Wednesday, March 11, 2009

Quote of the Day: Raymond Chandler

"Hammett gave murder back to the kind of people that commit it for reasons, not just to provide a corpse; and with the means at hand, not with hand-wrought duelling pistols, curare, and tropical fish. He put these people down on paper as they are, and he made them talk and think in the language they customarily used for these purposes. ... He wrote scenes that seemed never to have been written before."
Raymond Chandler wrote that in an essay called "The Simple Art of Murder," published in the Atlantic Monthly in December 1944.

Chandler uses part of the essay to pick apart A.A. Milne's (of Pooh fame) novel The Red House Mystery from 1922. Chandler lists the author's oversights, pointing out for example that the local police in the book don't make the obvious connection between a missing man and an unidentified corpse.

But it's Chandler's his praise for fellow crime fiction writer Dashiell Hammett and his defense of the genre that are best remembered. Chandler lashes out at Dorothy Sayers, who once wrote that detective fiction can never be great. Here's Chandler:
"In her introduction to the first Omnibus of Crime, Dorothy Sayers wrote: 'It (the detective story) does not, and by hypothesis never can, attain the loftiest level of literary achievement.' And she suggested somewhere else that this is because it is a 'literature of escape' and not 'a literature of expression.' I do not know what the loftiest level of literary achievement is: neither did Aeschylus or Shakespeare; neither does Miss Sayers."
Despite the gripping subject matter, "Some very dull books have been written about God," Chandler adds. He argues that it isn't the genre, but the writer:
"It is always a matter of who writes the stuff, and what he has in him to write it with. ... Everything written with vitality expresses that vitality; there are no dull subjects, only dull minds."
That last part bears repeating, because its application is universal: Everything written with vitality expresses that vitality; there are no dull subjects, only dull minds.

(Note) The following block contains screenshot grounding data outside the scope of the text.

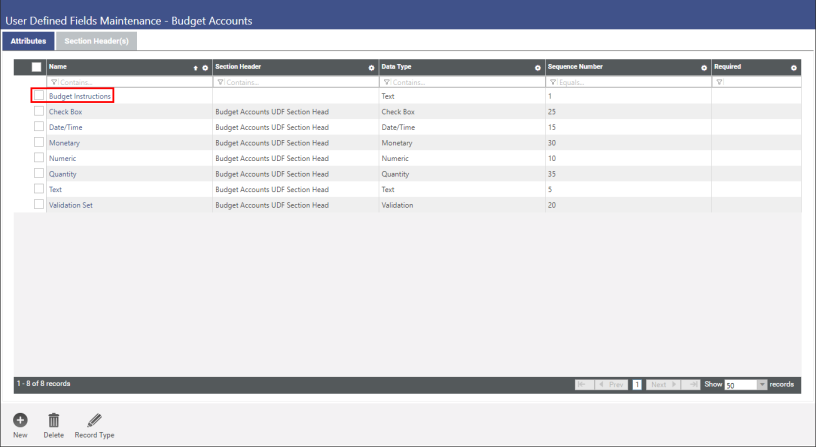Toggle the select-all header checkbox
Image resolution: width=816 pixels, height=447 pixels.
click(x=37, y=68)
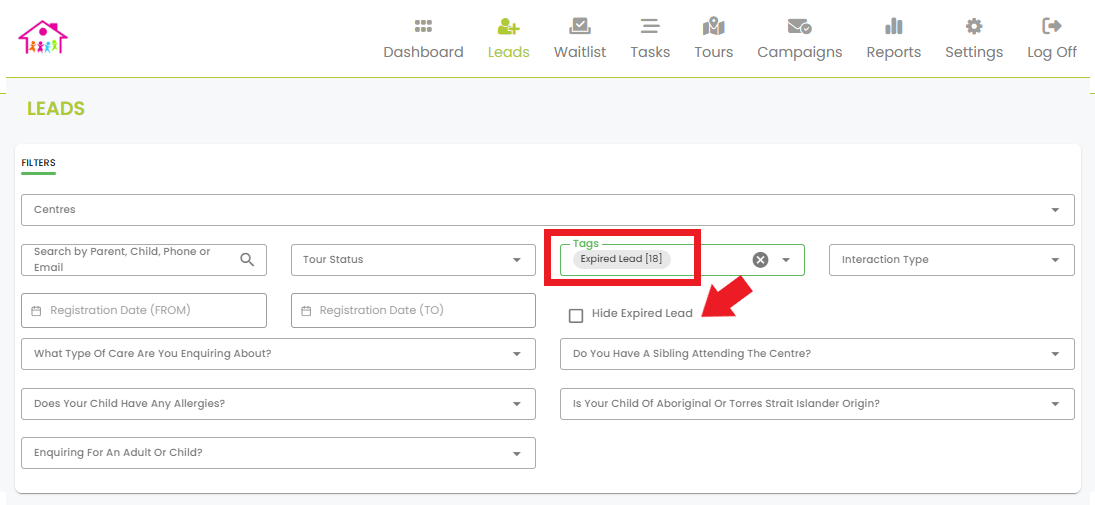Screen dimensions: 1095x505
Task: Open the Settings gear icon
Action: (974, 27)
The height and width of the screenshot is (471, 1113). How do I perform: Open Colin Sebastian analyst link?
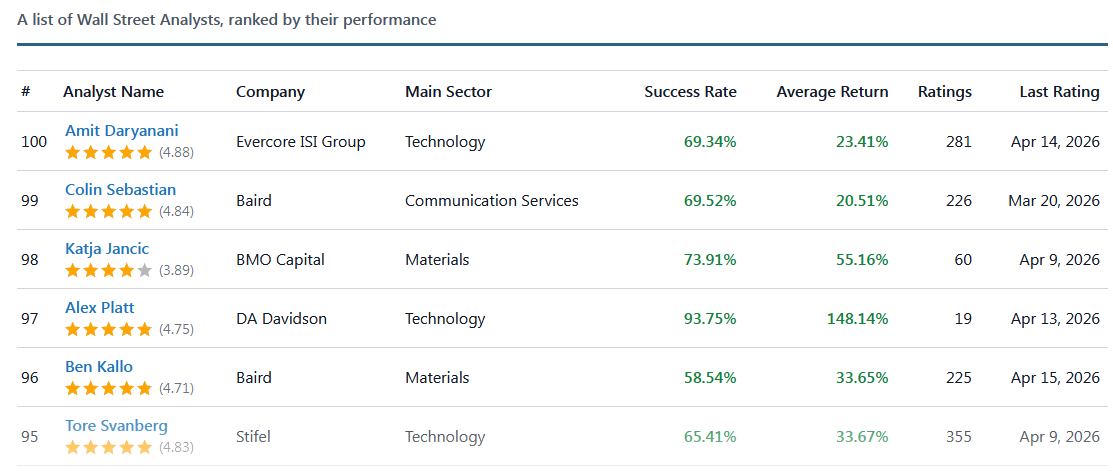pyautogui.click(x=120, y=189)
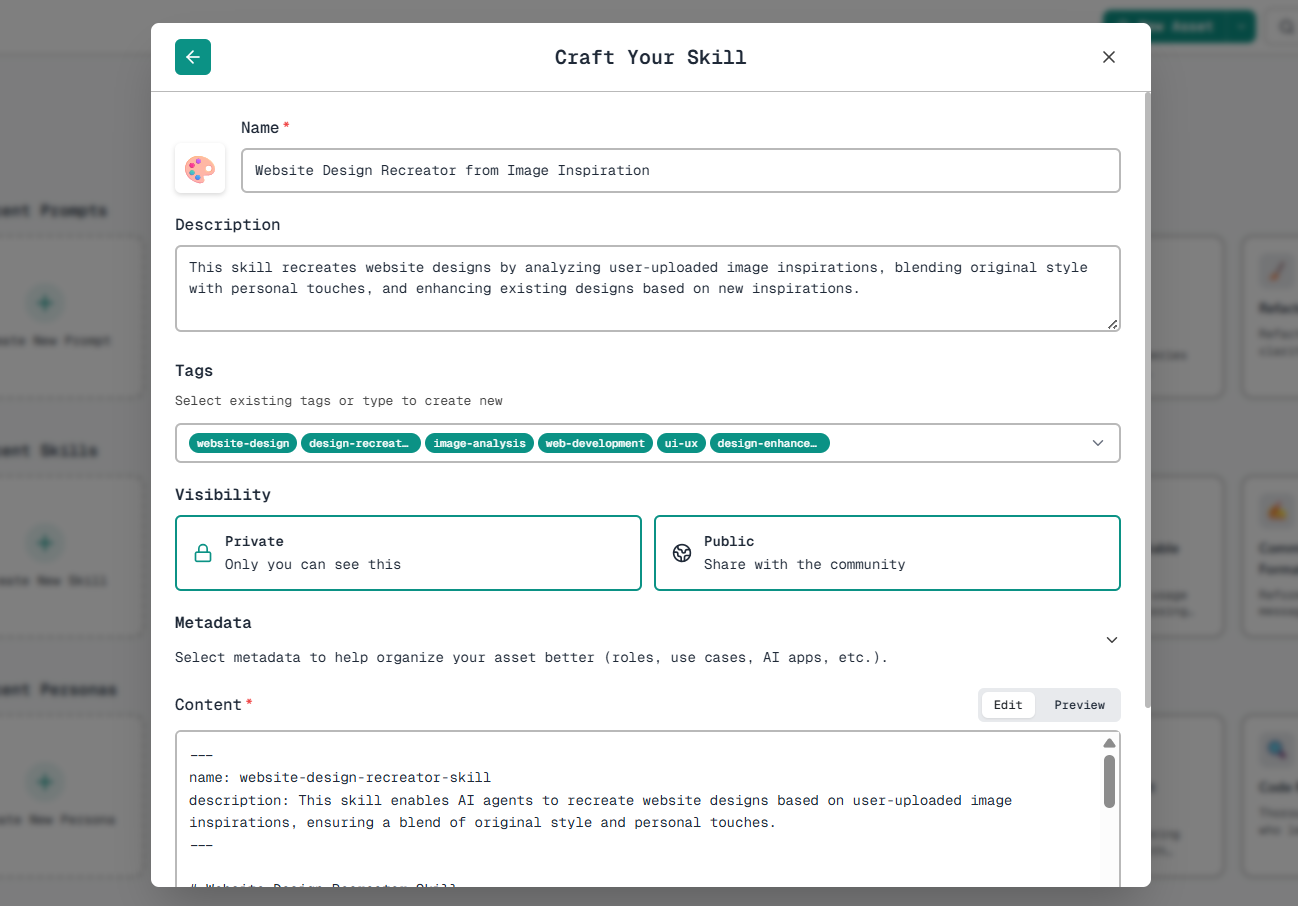Click the back arrow in the skill editor header

point(192,57)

And that's where Chandler's interest in Hammett comes in. When writers write about real people, great things can happen. But "When they did unreal things, they ceased to be real themselves." Hammett, Chandler said, took the keen observastions and literary skill found in writers like Dreiser, Lardner, and Sherwood Anderson, and "applied it to the detective story."

Ultimately, Chandler is remembered along with Hammett as one of the best mystery writers ever, and both have managed to transcend the genre.